Crohn’s disease and ulcerative colitis are classified as inflammatory bowel diseases (IBD) [1]. Crohn’s disease is characterized by the involvement of the intestinal wall, which leads to the formation of ulcers, fistulas and strictures of the intestine. The disease is more frequently found among Caucasians. Parenteral manifestations are possible in the course of IBD, including osteoarticular and ocular manifestations, affecting the skin or the blood vessels. Only a few cases of the coexistence of Takayasu’s disease and IBD have been reported so far [2–5]. Takayasu’s disease is a chronic inflammation of the large-diameter vessels, which was described for the first time nearly two hundred years ago [6]. The incidence of Takayasu’s disease in the U.S. is estimated at about 2.6 cases per million.
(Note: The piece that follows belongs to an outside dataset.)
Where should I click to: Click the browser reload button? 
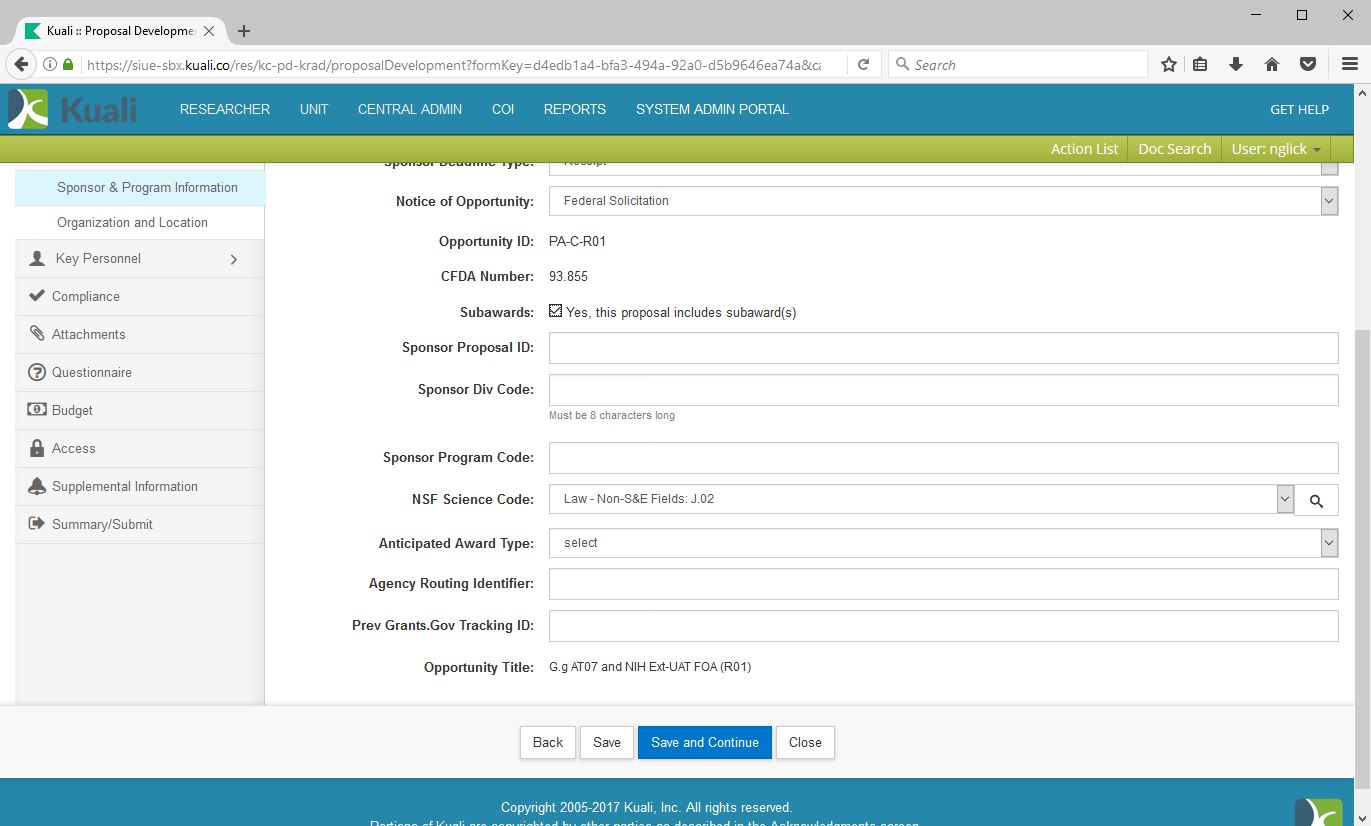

This condition, in contrast to IBD, is most common among young women of the Asian origin [7]. In this paper we discuss the case of the co-existence of Crohn’s disease and vasculitis, with symptoms and some angiographic features similar to Buerger’s disease, that was classified as vasculitis associated with systemic disease. So far, the available literature lacks descriptions of similar cases of Crohn’s disease associated with vasculitis mimicking Buerger’s disease.